BRIEF
When duplicating the records beneath this instruction, omit every picture and keep all else exact.
======== RECORDS
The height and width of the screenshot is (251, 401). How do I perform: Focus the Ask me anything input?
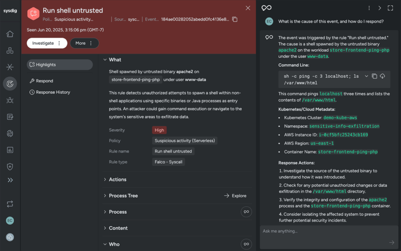tap(325, 231)
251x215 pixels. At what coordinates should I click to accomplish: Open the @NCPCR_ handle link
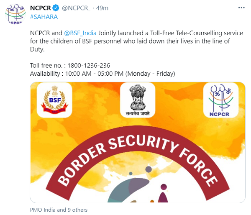(76, 8)
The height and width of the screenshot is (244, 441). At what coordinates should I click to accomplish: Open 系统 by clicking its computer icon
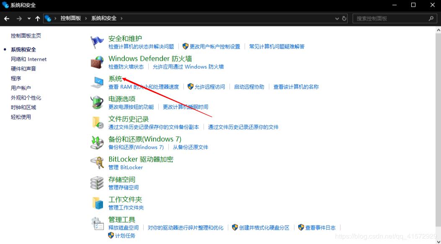(96, 82)
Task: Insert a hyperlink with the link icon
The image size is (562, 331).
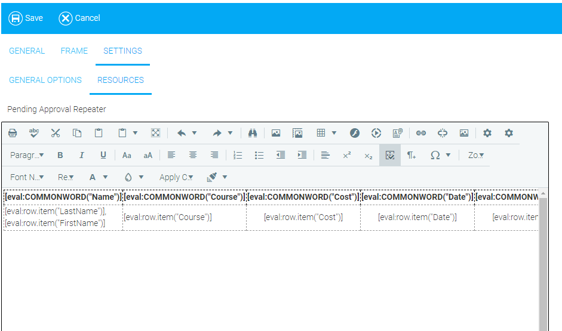Action: (421, 133)
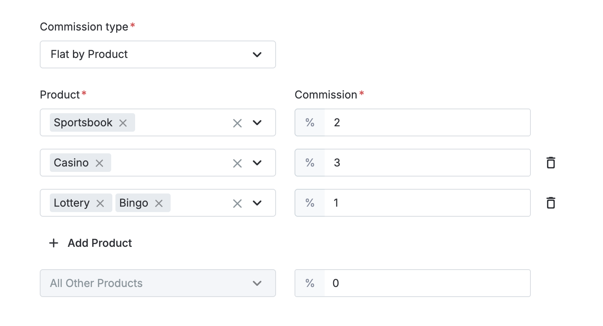
Task: Delete the Casino commission row
Action: coord(551,163)
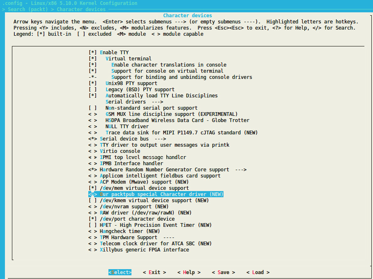Toggle HPET High Precision Event Timer checkbox
373x279 pixels.
point(93,225)
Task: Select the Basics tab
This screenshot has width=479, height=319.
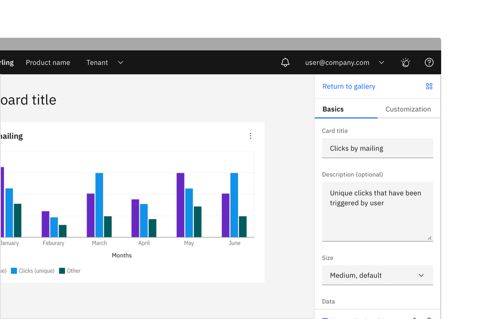Action: coord(333,109)
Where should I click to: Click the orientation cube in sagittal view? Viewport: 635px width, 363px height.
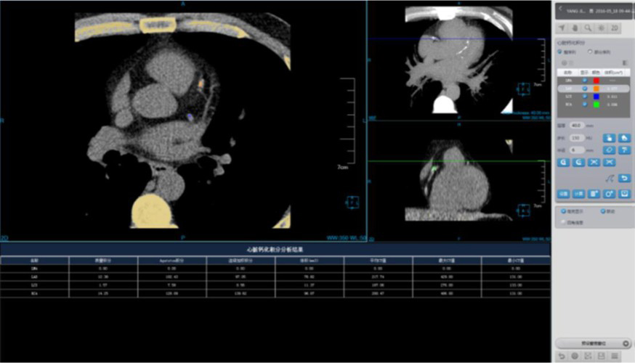coord(522,210)
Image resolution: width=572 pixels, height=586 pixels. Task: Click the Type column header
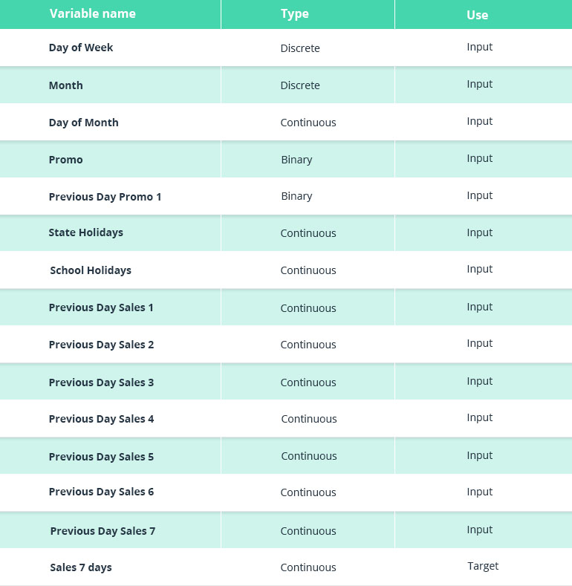(x=294, y=14)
================
RESPONSE TO THIS EXERCISE
The height and width of the screenshot is (251, 401). How do I perform: Focus the Ask me anything input?
tap(325, 231)
251x215 pixels. At what coordinates should I click to accomplish: Open the @NCPCR_ handle link
(76, 8)
The height and width of the screenshot is (244, 441). At what coordinates should I click to accomplish: Open 系统 by clicking its computer icon
(96, 82)
Task: Insert a hyperlink with the link icon
The image size is (562, 331).
Action: (421, 133)
Task: Delete the Casino commission row
Action: coord(551,163)
Toggle HPET High Precision Event Timer checkbox
373x279 pixels.
point(93,225)
Task: Select the Basics tab
This screenshot has width=479, height=319.
Action: coord(333,109)
Where should I click to: Click the orientation cube in sagittal view? Viewport: 635px width, 363px height.
coord(522,210)
Image resolution: width=572 pixels, height=586 pixels. Task: Click the Type column header
(x=294, y=14)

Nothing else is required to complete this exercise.